From the line that holds "Terms of Service (588, 2456)" to the last line of the data, copy everything exactly; leave out all the rest.
____
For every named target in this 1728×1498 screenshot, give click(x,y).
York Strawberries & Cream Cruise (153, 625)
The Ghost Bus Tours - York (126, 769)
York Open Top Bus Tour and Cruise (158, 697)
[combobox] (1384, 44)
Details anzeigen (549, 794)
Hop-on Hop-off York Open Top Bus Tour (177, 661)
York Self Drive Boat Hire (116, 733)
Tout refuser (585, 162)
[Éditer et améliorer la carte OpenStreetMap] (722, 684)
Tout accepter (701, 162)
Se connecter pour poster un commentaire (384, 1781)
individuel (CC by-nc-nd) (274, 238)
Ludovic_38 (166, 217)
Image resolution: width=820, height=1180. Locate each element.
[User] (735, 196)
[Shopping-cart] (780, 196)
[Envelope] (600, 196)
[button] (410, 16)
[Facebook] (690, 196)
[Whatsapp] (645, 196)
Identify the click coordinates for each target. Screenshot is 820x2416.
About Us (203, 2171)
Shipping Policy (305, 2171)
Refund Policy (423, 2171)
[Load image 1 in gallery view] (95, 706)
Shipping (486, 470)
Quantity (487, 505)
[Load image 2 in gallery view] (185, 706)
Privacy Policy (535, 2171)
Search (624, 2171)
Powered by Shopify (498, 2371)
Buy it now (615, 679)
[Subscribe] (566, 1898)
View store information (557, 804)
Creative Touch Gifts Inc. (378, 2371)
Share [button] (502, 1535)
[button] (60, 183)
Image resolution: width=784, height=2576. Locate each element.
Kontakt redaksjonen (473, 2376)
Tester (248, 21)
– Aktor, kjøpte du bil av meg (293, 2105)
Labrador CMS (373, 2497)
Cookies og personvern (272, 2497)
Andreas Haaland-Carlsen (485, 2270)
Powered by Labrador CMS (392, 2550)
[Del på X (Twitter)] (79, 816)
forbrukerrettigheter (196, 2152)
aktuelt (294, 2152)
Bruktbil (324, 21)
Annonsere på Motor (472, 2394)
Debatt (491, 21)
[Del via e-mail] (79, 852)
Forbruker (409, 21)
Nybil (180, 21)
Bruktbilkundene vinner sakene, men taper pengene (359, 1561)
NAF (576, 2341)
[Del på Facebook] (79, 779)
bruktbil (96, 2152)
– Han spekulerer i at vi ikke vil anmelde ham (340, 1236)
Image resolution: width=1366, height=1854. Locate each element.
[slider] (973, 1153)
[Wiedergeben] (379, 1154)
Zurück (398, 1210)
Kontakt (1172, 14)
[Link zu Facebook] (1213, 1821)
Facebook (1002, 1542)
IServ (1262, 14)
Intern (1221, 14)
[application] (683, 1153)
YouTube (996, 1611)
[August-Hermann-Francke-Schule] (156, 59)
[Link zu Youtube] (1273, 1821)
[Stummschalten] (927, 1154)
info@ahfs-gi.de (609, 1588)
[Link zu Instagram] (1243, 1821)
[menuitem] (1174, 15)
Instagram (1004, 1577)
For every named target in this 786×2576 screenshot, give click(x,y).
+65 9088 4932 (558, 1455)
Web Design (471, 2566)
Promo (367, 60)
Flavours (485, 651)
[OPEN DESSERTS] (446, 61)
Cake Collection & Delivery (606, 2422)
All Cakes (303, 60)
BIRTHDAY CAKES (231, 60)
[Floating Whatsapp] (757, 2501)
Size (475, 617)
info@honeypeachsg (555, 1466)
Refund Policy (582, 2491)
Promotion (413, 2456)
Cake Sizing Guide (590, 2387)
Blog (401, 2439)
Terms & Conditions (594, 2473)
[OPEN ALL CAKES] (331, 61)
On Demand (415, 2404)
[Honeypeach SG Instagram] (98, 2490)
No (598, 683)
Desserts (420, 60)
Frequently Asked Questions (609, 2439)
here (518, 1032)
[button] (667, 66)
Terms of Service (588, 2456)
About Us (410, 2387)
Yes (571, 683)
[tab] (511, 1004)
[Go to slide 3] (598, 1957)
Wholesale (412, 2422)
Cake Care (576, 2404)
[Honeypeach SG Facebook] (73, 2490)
____
§ EXERCISE RESPONSE:
Terms of Service (588, 2456)
About Us (410, 2387)
Yes (571, 683)
[tab] (511, 1004)
[Go to slide 3] (598, 1957)
Wholesale (412, 2422)
Cake Care (576, 2404)
[Honeypeach SG Facebook] (73, 2490)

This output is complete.